In Burkitt’s lymphoma, EBV-mediated activation of the mTOR pathway correlated with fewer mutations in developed cancers, which the authors suggested was due to the presence of activated mTOR that bypasses the need for oncogenic mutations [56]. Interestingly, previous studies using a mouse model of Burkitt’s lymphoma that expressed LMP2A bypasses the need for mutations of the oncogene p53 [57]. While this paper did not identify the signals from LMP2A that are required to reach this effect, subsequent studies using this same mouse model of Burkitt’s lymphoma demonstrated that the mTOR inhibitor, rapamycin, blocks the LMP2A-mediated enhancement in tumor development [58]. Our current information suggests that an mTOR-dependent enhancement of ATP production and HIF-1α levels may contribute to this LMP2A-dependent enhancement in MYC-driven tumor development and potentially the need to bypass additional oncogenic mutations. One limitation of our current work is that we are only analyzing LMP2A function in fully developed B cell lymphoma cell lines. Future works that determine if LMP2A activates mTOR/ p70 S6K/4E-BP1 to enhance HIF-1α and ATP production in pre-malignant cells would be important to understand the contribution of this pathway to tumor development in EBV-associated tumors. Additionally, while we have addressed the ability of LMP2A to function in the context of the entire virus (Figure 6), since LMP1 and LMP2A activate similar pathways (PI3K, NF-kB, STAT3) [20,59,60,61] and have been shown to cooperate in promoting B cell lymphoma development [62], future studies should analyze if LMP1 and LMP2A enhance HIF-1α and ATP generation in an additive or synergistic manner.
Finally, a previous study indicated that EBV uses mTOR-dependent pathways to increase metabolic activity in Burkitt’s lymphoma cell lines [63]. Our data indicate that the LMP2A-mediated activation of mTOR and ultimately ATP generation could contribute to these findings. These findings are important in that multiple types of tumors that overexpress activated mTOR are more resistant to chemotherapy [64]. Furthermore, inhibitors of mTOR were less successful in clinical studies in the treatment of B cell lymphomas than expected based on pre-clinical experiments [21], suggesting the need for multi-target approaches that include inhibitors of mTOR in conjunction with HIF-1α. For EBV-associated tumors, analysis of LMP2A, mTOR activation, and/or HIF-1α levels may allow for optimized chemotherapeutic approaches that target multiple pathways.

4. Materials and Methods

4.1. Cell Lines

Human Burkitt’s B cell lymphoma cell lines (BJAB and Ramos), which were generously provided by Dr.
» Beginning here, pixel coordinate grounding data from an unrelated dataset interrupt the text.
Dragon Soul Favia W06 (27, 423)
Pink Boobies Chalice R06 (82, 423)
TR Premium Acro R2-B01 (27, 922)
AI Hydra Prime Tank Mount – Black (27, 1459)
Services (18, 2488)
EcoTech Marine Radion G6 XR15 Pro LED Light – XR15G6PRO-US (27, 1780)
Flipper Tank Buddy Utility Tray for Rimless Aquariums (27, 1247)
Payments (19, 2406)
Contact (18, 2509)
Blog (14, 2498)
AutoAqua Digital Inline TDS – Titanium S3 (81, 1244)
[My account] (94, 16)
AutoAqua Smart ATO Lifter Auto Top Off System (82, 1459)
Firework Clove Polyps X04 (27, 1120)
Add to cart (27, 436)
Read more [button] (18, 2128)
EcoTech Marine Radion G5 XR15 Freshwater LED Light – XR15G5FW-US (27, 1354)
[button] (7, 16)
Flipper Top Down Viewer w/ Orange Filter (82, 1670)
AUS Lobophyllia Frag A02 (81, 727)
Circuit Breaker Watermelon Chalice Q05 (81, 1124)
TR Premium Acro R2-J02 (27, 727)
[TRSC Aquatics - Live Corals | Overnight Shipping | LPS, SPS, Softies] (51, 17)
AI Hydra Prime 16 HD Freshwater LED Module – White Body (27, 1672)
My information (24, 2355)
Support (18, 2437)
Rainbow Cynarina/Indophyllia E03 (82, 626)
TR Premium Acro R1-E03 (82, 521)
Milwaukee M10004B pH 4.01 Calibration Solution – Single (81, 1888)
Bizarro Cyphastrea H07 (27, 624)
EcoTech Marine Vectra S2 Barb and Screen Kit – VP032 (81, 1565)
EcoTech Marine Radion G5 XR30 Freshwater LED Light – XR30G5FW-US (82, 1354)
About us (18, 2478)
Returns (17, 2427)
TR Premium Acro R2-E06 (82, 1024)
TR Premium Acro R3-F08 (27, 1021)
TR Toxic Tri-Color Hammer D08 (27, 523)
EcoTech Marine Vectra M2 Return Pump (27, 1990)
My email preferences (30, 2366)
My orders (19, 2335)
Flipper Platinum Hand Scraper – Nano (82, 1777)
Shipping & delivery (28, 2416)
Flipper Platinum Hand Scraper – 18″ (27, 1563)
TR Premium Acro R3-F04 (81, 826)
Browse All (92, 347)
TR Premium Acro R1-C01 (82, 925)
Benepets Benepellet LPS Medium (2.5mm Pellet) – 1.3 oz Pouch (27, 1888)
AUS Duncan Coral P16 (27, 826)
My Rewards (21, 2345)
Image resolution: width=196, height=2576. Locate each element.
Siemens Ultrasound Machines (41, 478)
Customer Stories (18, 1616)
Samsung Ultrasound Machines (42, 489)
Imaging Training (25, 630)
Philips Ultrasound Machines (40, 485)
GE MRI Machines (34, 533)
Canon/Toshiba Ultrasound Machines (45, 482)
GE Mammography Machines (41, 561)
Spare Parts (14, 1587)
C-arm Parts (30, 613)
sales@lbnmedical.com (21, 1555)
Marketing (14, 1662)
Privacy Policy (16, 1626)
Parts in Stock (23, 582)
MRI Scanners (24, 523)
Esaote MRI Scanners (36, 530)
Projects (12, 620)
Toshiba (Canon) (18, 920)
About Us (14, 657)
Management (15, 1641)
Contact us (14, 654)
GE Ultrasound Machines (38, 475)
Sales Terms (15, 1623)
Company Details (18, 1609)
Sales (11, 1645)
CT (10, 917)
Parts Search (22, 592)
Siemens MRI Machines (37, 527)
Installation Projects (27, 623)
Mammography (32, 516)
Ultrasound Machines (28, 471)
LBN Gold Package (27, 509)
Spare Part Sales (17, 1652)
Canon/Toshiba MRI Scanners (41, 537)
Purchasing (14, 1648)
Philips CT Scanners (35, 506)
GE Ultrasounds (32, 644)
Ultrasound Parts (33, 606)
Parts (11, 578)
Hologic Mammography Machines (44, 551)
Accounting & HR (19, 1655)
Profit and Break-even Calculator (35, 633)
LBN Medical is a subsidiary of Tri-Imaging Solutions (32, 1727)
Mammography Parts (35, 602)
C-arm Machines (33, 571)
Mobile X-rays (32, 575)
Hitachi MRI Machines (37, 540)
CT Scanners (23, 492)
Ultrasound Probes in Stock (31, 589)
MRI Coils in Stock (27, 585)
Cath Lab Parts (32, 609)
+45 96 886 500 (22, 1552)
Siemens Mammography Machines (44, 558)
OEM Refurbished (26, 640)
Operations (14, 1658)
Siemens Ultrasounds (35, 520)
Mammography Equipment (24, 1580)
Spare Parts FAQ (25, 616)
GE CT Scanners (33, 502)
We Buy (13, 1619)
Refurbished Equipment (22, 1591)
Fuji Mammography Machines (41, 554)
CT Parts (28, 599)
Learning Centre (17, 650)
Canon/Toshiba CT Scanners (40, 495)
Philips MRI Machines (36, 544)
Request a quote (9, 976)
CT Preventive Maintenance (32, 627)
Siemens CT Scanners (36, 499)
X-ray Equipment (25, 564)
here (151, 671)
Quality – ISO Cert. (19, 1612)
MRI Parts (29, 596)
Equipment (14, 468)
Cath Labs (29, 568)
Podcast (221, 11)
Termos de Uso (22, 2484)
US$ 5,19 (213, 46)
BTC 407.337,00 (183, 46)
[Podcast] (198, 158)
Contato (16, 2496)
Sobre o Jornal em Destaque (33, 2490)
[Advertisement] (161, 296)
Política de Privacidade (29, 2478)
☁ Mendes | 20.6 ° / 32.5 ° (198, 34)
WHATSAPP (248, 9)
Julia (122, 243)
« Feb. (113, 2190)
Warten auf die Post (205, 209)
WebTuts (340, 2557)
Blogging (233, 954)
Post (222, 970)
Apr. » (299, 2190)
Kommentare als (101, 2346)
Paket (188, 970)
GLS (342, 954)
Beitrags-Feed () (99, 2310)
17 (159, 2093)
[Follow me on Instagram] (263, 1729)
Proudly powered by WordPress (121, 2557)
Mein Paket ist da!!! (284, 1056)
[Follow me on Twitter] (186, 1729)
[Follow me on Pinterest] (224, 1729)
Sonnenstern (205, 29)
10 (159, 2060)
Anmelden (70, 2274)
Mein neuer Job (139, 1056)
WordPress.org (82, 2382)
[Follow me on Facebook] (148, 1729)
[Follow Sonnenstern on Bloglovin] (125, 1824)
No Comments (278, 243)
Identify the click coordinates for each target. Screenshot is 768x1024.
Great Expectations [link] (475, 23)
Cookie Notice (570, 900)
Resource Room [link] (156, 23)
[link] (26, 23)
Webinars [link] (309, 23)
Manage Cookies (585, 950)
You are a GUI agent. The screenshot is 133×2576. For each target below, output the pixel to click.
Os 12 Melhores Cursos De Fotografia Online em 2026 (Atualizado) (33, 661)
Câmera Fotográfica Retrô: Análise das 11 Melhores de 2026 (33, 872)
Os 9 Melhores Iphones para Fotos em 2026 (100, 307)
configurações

Richard Longnecker (Northwestern University), express LMP2A (LMP2A1.1 and pmp2) or vector alone (vector.1 and pBAM), while EBV-transformed LCL cell lines either express LMP2A (LCL1) or are deficient of LMP2A (ES1) as described and published previously [59,65]. Briefly, the BJAB cell lines were stably transfected using electroporation with a vector that provided for selection with gentamycin and hygromycin and included a gene encoding LMP2A (LMP2A1.1) or the vector alone (Vector.1) [59]. The Ramos cell lines were generated by retroviral transduction with 4 μg/mL polybrene and supernatants containing either the pBAMHYGRO (pBAM) vector retrovirus or the PMP2LMP2A (pmp2) retrovirus encoding for LMP2A for 24 h followed by selection with hygromycin [65]. Cells were grown in complete Roswell Park Memorial Institute (RPMI) 1640 media with L-glutamine, 10% fetal calf serum, and 1% penicillin/streptomycin and were maintained at 37 °C, 5% CO2. Stable retention of the vector DNA or vector + LMP2A DNA in BJAB or Ramos cell lines was maintained by growth in cRPMI + 2 μg/mL gentamycin + 400 μg/mL hygromycin (BJAB) or only 400 μg/mL of hygromycin (Ramos) as described previously [59,65]. Inclusion criteria included using equal numbers of viable cells for analysis and that cells be used within 2–8 passages after thawing. LMP2A expression in all LMP2A-positive cell lines was confirmed by immunofluorescence (Supplemental Figure S2).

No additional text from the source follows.